A systematic search will be conducted in PubMed, ScienceDirect and Google Scholar databases of English, Italian, French, Spanish and Portuguese language articles published before May 2020. Secondary searching of reference lists of key articles and reviews will be undertaken to identify any additional studies potentially missed in electronic search.
The search and selection process will be based on the PRISMA checklist and flow diagram based on the eligibility and inclusion criteria previously outlined. A web-based reference software system (RefWorks) will be used for data management.
The study selection process will be performed independently by two reviewers. Screening of abstracts will be performed, and full text articles will be retrieved and uploaded to the reference software. A thorough secondary screening will be performed independently by two reviewers. The secondary screening of the full text articles will eliminate studies that do not meet inclusion criteria.
Data extraction from articles that meet inclusion criteria will be performed by two independent reviewers. Data extracted and synthesized will include authors, publication year, study design, group controls, group interventions, outcome measurement, and outcome assessment. Customized forms will be used in the data extraction and collection process. The primary authors will be contacted via email for any information necessitating clarification.

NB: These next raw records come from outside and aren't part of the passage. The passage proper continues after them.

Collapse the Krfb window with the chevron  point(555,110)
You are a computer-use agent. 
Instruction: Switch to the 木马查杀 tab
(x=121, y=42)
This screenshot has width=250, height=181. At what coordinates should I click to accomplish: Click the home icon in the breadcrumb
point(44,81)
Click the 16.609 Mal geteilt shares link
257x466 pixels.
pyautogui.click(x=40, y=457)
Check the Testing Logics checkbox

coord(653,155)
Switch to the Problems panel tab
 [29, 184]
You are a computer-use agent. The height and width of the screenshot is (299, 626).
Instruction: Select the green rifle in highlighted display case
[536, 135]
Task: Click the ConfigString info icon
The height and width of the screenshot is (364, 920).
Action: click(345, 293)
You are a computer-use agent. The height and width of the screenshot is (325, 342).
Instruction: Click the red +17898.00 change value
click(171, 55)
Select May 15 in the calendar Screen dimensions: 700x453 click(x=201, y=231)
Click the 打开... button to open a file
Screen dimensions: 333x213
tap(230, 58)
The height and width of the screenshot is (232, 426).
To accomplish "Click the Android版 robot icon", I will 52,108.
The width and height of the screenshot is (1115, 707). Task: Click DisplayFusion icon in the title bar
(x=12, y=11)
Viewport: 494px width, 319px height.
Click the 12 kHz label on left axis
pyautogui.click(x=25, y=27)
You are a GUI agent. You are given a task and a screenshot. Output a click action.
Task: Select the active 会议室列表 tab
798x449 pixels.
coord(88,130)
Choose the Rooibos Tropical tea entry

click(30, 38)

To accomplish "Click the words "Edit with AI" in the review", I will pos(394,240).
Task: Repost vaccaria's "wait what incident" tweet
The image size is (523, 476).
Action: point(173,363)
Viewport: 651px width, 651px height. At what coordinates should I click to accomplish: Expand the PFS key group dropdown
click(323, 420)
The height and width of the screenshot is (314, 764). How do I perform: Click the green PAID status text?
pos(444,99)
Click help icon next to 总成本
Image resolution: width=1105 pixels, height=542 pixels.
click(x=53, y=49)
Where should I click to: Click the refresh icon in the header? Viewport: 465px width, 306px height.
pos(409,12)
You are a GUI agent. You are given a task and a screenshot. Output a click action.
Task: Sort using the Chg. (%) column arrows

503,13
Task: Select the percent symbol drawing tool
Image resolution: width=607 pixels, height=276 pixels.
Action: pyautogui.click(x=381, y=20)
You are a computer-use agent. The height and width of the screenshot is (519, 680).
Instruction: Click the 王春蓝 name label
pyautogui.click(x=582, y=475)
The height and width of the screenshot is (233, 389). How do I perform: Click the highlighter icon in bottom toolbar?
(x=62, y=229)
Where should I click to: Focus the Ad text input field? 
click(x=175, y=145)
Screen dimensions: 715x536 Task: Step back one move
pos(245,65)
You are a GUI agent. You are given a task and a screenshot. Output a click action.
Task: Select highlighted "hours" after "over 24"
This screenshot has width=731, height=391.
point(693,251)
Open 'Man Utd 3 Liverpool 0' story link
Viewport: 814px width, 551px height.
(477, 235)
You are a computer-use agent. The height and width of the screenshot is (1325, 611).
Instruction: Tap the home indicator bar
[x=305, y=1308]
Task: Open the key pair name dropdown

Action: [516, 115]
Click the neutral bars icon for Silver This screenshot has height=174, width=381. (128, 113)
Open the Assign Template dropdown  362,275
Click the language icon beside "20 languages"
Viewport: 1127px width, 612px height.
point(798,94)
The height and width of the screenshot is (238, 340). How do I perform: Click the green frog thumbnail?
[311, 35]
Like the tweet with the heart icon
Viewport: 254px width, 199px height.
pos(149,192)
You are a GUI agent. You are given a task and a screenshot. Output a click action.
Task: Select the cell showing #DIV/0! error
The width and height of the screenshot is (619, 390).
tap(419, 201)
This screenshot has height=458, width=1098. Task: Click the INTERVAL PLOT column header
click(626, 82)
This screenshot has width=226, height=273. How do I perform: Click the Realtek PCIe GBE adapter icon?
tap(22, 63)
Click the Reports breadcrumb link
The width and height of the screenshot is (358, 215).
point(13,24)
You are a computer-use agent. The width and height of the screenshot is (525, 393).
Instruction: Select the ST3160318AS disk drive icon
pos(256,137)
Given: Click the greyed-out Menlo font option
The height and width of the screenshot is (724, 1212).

Relevant items of population, problem, intervention, comparison, and outcome will be extracted and included. For basic scientific research, relevant histological and/or biochemical measures will be included. For clinical research, all histological measures, biochemical measures and functional scores will be included.
Risk of bias
Multiple tools will be used to assess the risk of bias for included studies. The Systematic Review Centre for Laboratory Animal Experimentation (SYRCLE) risk of bias tool will be applied to animal studies . Ten domains will be addressed related to selection bias, performance bias, detection bias, attrition bias, reporting bias, and other biases. The Risk Of Bias In Non-randomized Studies of Interventions (ROBINS-I) tool will be used to assess observational and quasi-randomized studies . Seven domains will be utilized to assess risk including: confounding, participant selection bias, classification bias, deviation bias, bias due to missing data, outcome measurement bias, and bias in selection of reported results. Studies will be judged to have no information or a low, moderate, serious, or critical risk of bias. For randomized control trials, the Risk of Bias 2 (RoB 2) tool will be used to establish risk of bias . Five domains including biases arising from the randomization process, due to deviations from intended interventions, due to missing outcome data, in measurement of the outcome, and in selection of the reported result will be analyzed. Overall risk of bias will be determined to be low, some concerns, or high. All included studies will be independently scored by two reviewers, and consensus reached by discussion.
Data synthesis and meta-analysis
Data synthesis and meta-analysis will be performed separately for clinical and pre-clinical studies, following the guidelines published by Hooijmans et al . Given the sparsity of homogenous research, a qualitative analysis of common outcome variables will be conducted. Subgroups chosen for analysis will include cells derived from Wharton’s Jelly versus experimental therapy and/or control. Results of meta-analyses extracted data will be summarized in tables and narrative interpretation provided, with emphasis on outcome measures.